** Work order **
Only what runs from the line with "You are a computer-use agent." to the end of the data should appear in the answer, exactly as written and without pictures.

** Provided records **

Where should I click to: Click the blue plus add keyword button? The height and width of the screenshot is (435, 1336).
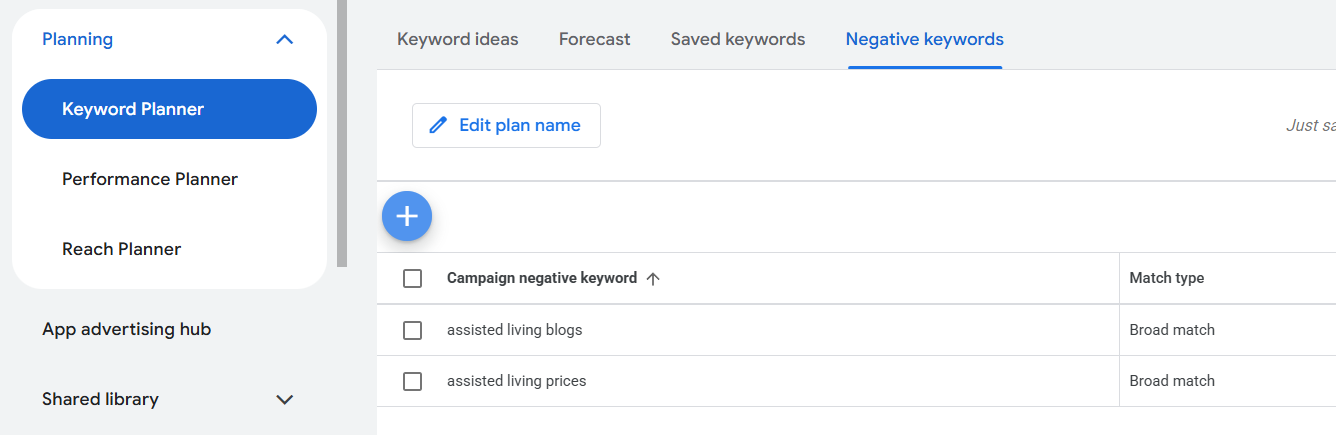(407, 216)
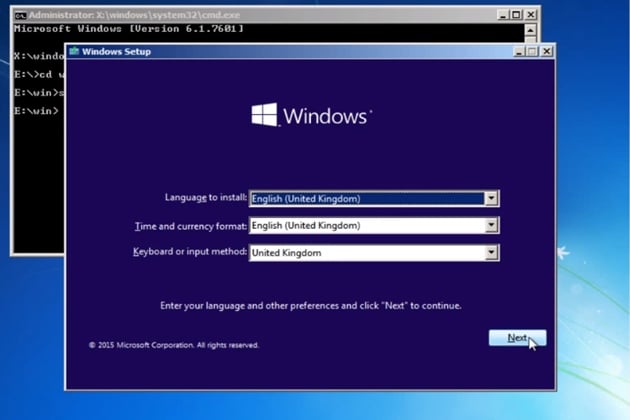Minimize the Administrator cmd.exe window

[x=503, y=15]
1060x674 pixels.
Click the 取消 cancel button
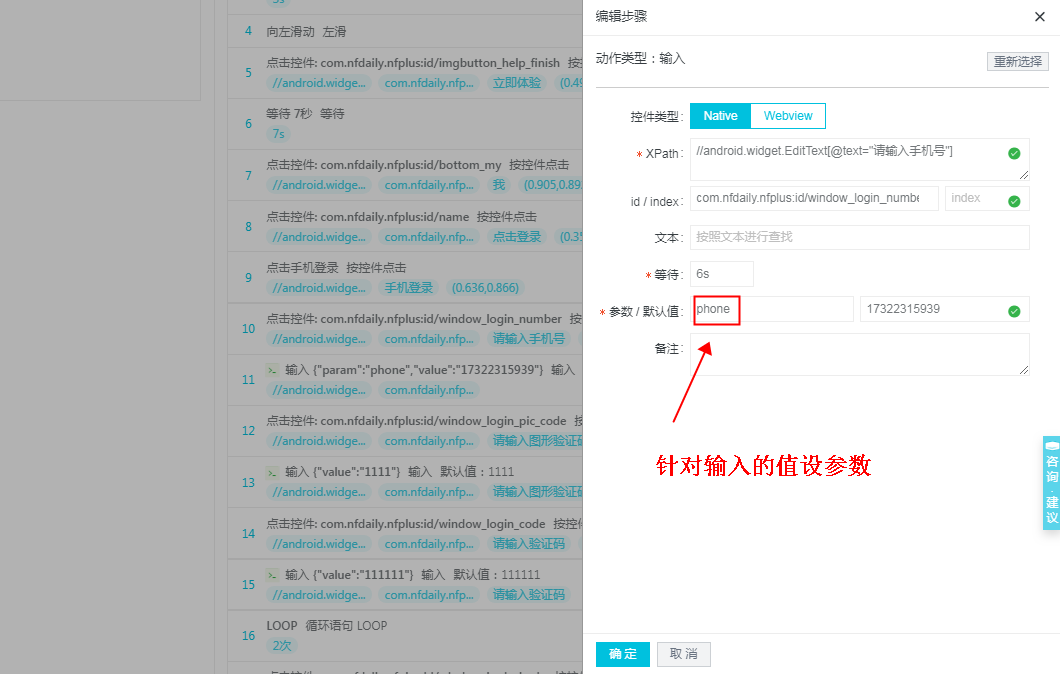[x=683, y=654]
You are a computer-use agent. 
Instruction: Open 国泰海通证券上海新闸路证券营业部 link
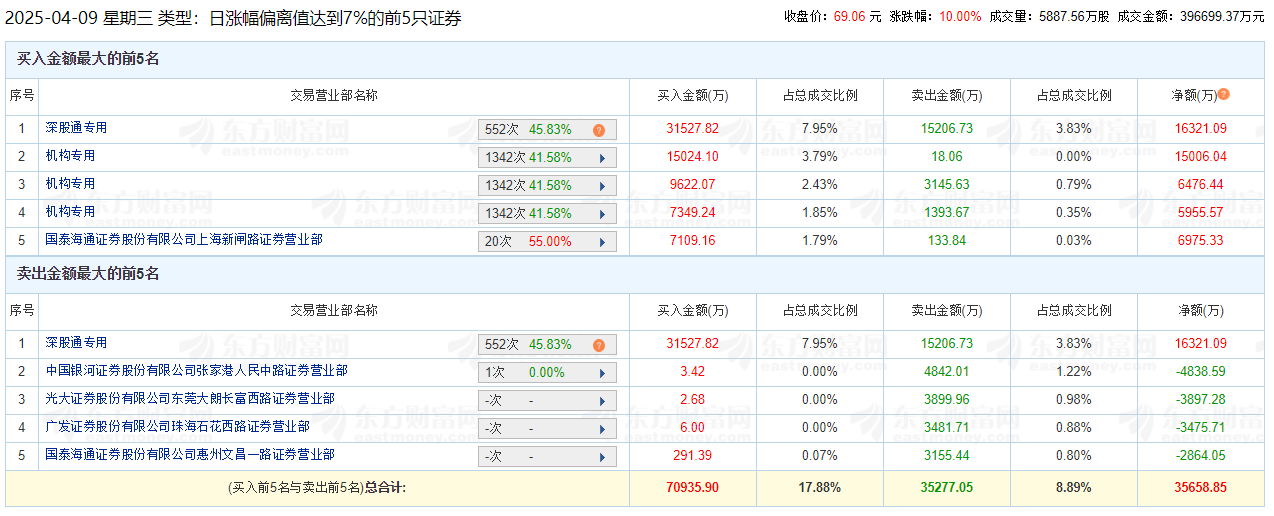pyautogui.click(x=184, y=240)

** Task result **
You are a computer-use agent. 
Instruction: Open 国泰海通证券上海新闸路证券营业部 link
pyautogui.click(x=184, y=240)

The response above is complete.